§ **Task directions**: Print exactly the lines from the one that contains "Click the shutdown -s -f -t 0 data cell" through the final line of the entries below, both included, and nothing else; omit the pictures.

(Stored records)
====

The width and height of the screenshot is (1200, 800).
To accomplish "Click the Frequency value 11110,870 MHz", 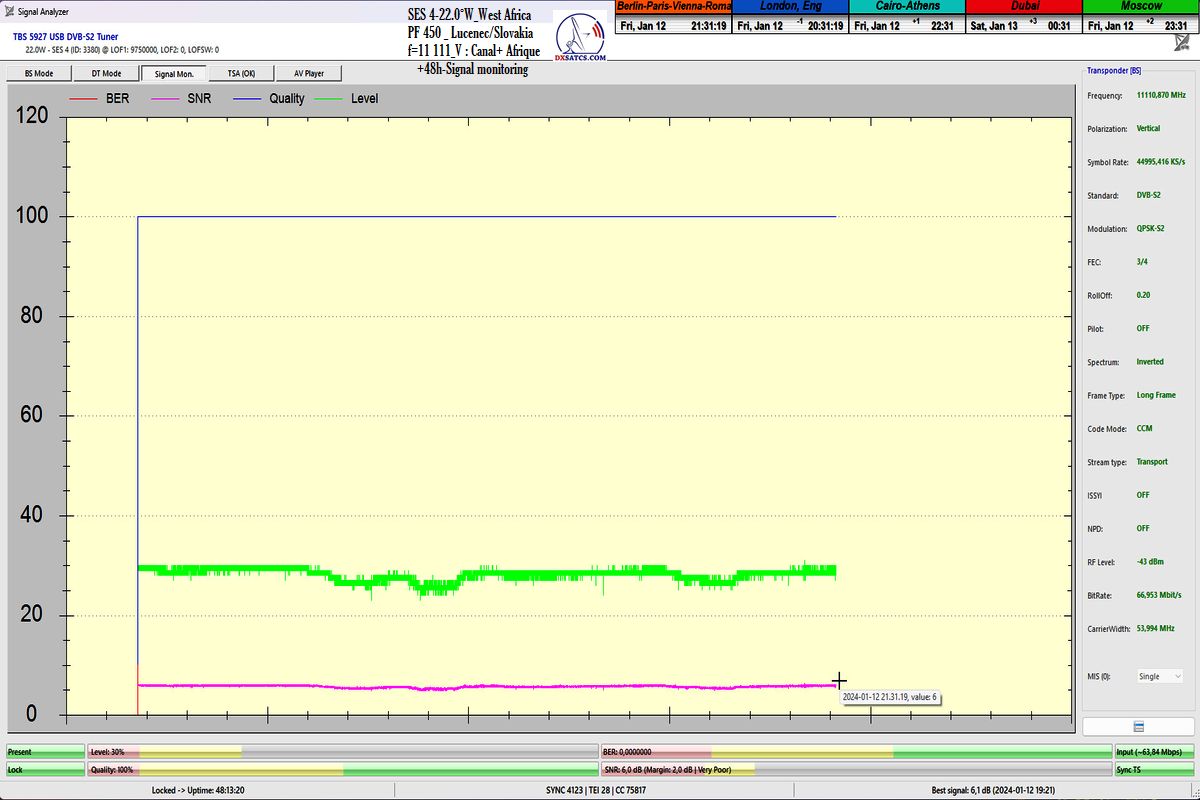I will pos(1161,95).
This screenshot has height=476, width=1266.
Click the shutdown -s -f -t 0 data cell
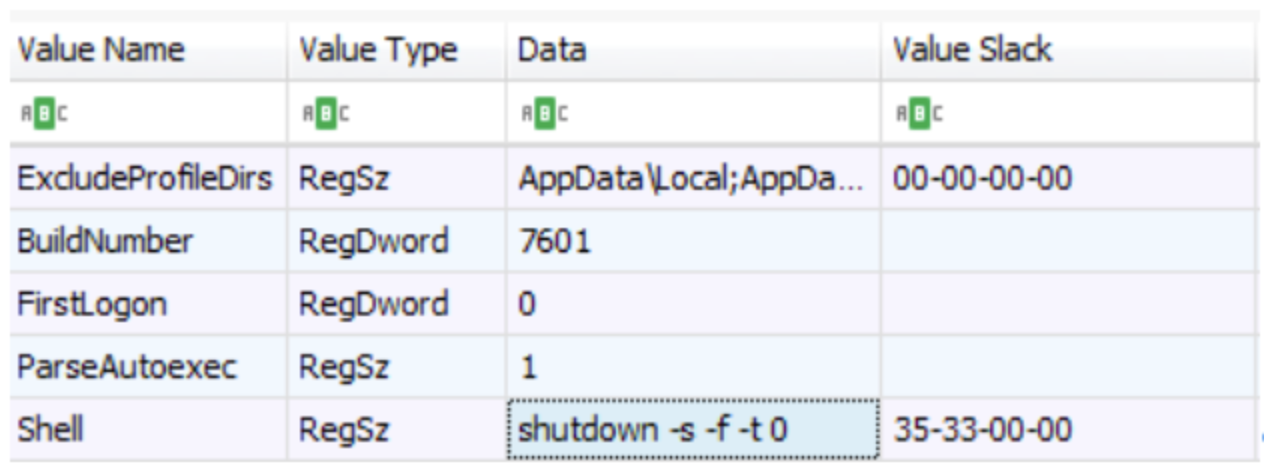click(694, 430)
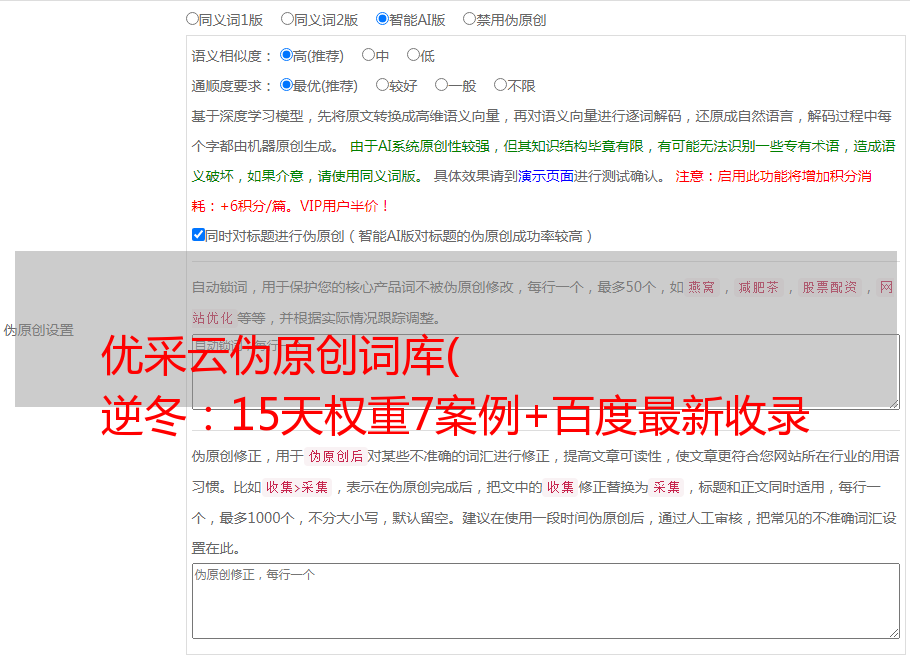
Task: Uncheck 同时对标题进行伪原创 checkbox
Action: (198, 236)
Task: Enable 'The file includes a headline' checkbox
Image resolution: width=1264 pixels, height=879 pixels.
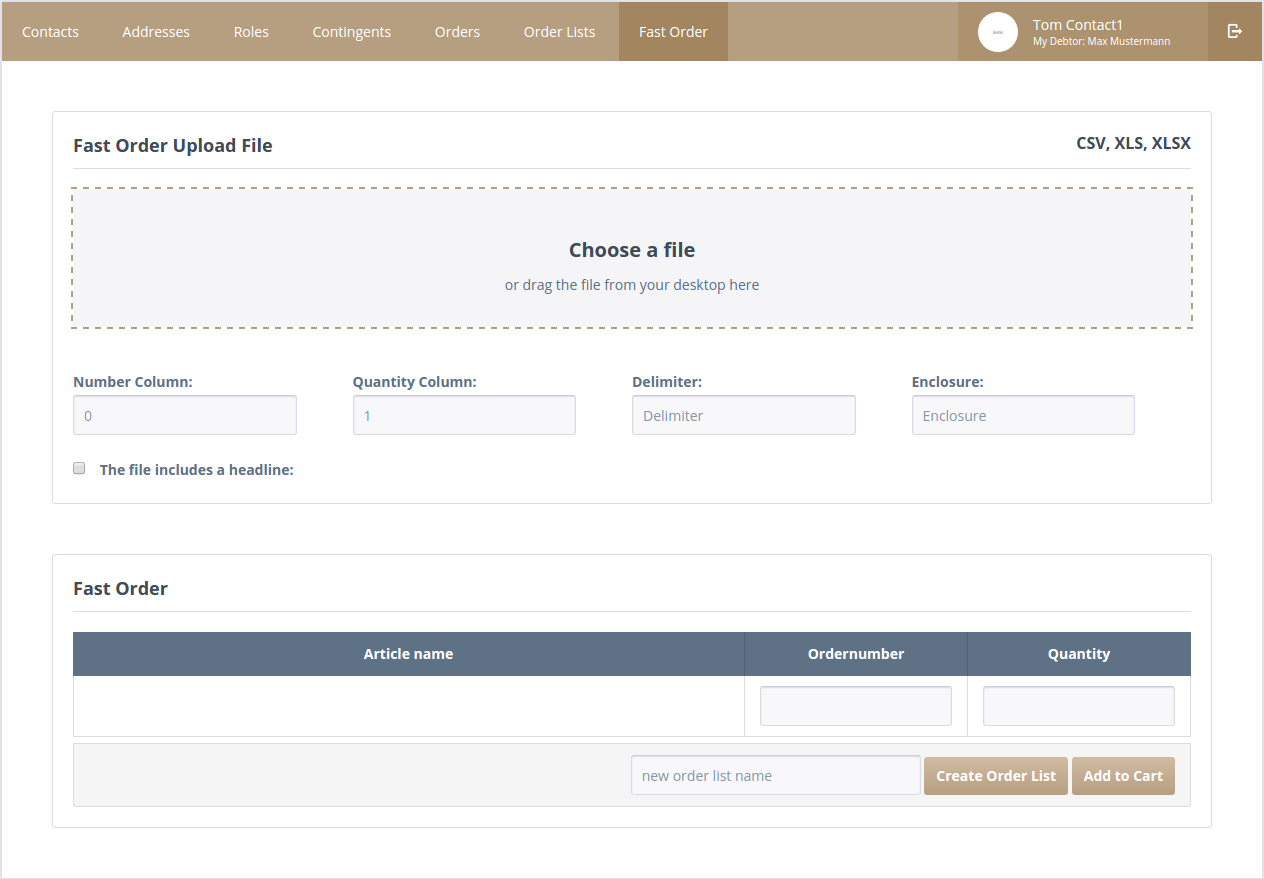Action: (79, 468)
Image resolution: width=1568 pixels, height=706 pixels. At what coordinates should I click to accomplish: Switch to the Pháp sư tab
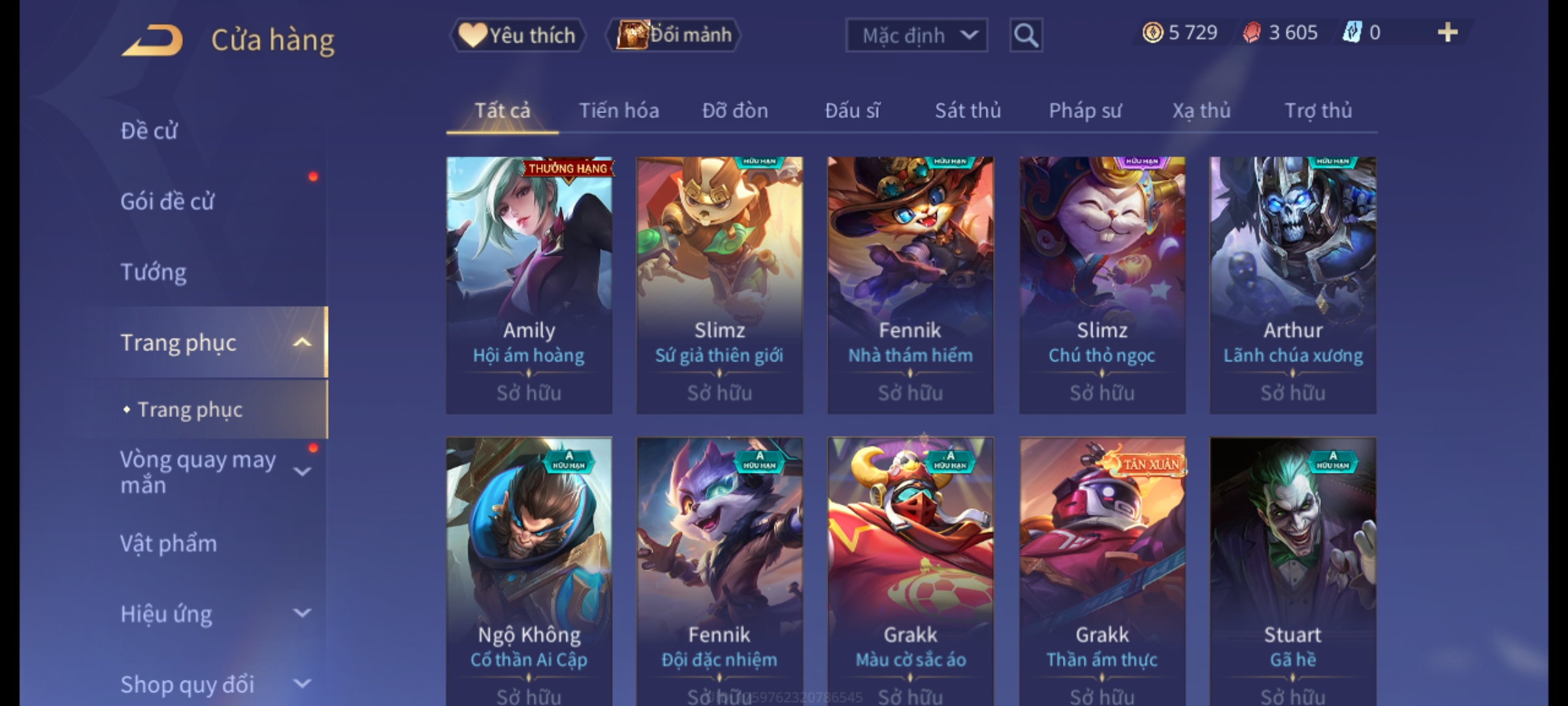1085,110
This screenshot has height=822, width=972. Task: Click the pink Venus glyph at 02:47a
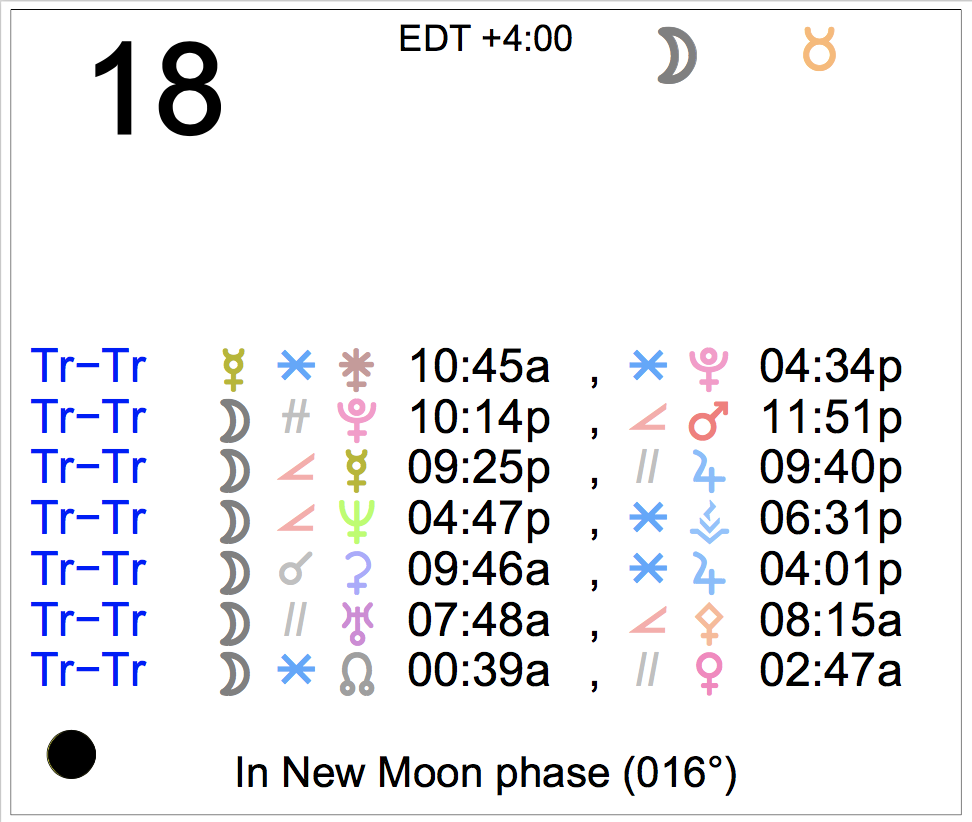click(709, 674)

====

§ **Finished task**:
Click the shutdown -s -f -t 0 data cell
click(694, 430)
Task: Uncheck 同时对标题进行伪原创 checkbox
Action: (198, 236)
Task: Enable 'The file includes a headline' checkbox
Image resolution: width=1264 pixels, height=879 pixels.
Action: (79, 468)
Image resolution: width=1568 pixels, height=706 pixels. At what coordinates should I click to accomplish: Switch to the Pháp sư tab
1085,110
This screenshot has height=822, width=972. Task: Click the pink Venus glyph at 02:47a
click(709, 674)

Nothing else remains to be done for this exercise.